Critical Infrastructure Inspection Without Visual Observers
Published:
January 9, 2026
Category:
Airspace Integration
Client:
Critical Infrastructure Inspection Without Visual Observers
Background
Large infrastructure owners, including utilities such as the New York Power Authority, began deploying drones across extensive transmission and distribution networks to improve inspection frequency and worker safety.
The geographic scale of these networks made traditional visual observation models impractical.
The Challenge
The utility faced several operational constraints:
Thousands of miles of assets throughout various geographies and municipalities.
Limited personnel availability
Increasing regulatory scrutiny around BVLOS operations Scaling drone operations without centralized oversight introduced unacceptable operational and compliance risk.
The Decision Point
Executives had to determine whether drones would remain a localized inspection tool or evolve into a network-wide operational capability.
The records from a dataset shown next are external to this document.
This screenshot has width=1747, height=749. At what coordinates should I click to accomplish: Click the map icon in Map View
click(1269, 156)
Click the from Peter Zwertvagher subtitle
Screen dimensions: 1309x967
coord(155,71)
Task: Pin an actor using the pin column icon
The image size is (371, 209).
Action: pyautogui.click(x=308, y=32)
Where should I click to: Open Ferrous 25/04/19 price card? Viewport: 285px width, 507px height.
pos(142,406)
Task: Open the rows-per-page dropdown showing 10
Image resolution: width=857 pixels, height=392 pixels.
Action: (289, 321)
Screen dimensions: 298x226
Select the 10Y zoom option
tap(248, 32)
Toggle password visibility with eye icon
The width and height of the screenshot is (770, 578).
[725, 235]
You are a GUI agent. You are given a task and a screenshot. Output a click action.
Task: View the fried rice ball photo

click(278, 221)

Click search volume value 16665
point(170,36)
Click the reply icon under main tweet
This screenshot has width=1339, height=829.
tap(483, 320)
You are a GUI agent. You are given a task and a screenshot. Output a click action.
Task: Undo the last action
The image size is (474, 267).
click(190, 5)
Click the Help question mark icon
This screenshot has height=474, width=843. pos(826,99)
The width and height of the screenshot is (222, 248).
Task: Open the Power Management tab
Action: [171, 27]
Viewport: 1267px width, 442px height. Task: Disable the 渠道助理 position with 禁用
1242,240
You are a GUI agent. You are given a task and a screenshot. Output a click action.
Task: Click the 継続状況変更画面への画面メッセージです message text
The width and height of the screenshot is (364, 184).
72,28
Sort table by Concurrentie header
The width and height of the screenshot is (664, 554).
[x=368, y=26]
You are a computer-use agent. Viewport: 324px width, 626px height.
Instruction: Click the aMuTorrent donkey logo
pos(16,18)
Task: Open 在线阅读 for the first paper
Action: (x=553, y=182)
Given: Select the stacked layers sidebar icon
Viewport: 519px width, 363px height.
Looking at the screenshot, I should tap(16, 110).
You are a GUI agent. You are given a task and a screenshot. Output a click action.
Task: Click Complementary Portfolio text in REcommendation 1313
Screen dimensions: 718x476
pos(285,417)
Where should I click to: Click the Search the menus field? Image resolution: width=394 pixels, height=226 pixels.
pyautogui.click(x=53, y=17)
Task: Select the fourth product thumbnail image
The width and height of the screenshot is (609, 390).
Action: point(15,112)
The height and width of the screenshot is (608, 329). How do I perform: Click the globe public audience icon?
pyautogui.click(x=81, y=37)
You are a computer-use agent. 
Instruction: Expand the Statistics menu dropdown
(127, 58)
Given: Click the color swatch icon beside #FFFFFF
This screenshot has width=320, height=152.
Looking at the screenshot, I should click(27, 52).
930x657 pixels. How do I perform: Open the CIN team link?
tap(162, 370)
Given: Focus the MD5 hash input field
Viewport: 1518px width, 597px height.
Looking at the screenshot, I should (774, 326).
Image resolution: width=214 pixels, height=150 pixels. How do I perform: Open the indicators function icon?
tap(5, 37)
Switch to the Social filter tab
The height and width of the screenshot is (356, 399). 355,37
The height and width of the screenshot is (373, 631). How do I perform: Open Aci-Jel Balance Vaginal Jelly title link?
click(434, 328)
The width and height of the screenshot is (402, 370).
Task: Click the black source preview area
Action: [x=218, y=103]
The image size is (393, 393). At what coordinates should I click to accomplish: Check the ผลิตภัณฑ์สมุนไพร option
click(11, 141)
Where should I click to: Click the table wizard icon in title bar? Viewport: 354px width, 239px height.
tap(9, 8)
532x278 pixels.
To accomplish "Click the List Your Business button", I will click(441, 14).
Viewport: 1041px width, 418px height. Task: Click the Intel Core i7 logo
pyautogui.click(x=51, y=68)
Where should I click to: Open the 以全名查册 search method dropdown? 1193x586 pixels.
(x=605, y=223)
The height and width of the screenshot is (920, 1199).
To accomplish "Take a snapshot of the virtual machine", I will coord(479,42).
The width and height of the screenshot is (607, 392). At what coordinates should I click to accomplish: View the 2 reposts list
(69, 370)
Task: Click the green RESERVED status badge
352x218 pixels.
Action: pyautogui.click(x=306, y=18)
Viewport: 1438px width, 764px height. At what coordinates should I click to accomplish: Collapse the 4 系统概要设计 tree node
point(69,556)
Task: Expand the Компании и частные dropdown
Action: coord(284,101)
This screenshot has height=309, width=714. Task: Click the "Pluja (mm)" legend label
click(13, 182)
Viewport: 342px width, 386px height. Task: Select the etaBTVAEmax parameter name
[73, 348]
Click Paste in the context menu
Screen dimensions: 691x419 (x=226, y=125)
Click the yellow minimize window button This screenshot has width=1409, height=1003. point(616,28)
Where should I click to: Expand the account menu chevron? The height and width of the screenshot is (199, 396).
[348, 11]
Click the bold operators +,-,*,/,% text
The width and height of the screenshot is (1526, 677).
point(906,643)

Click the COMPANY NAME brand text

This required answering a difficult question:
How do we manage airspace risk across an entire infrastructure network without centralizing control?
Outcome
By integrating UTM services, the utility gained:
Strategic conflict detection across large geographic regions
Centralized governance and oversight
Reduced dependency on field-level coordination.
One step closer towards lowering risk of operating in proximity to enterprise crewed assets
Drones became a persistent inspection capability rather than a specialized resource deployed sparingly.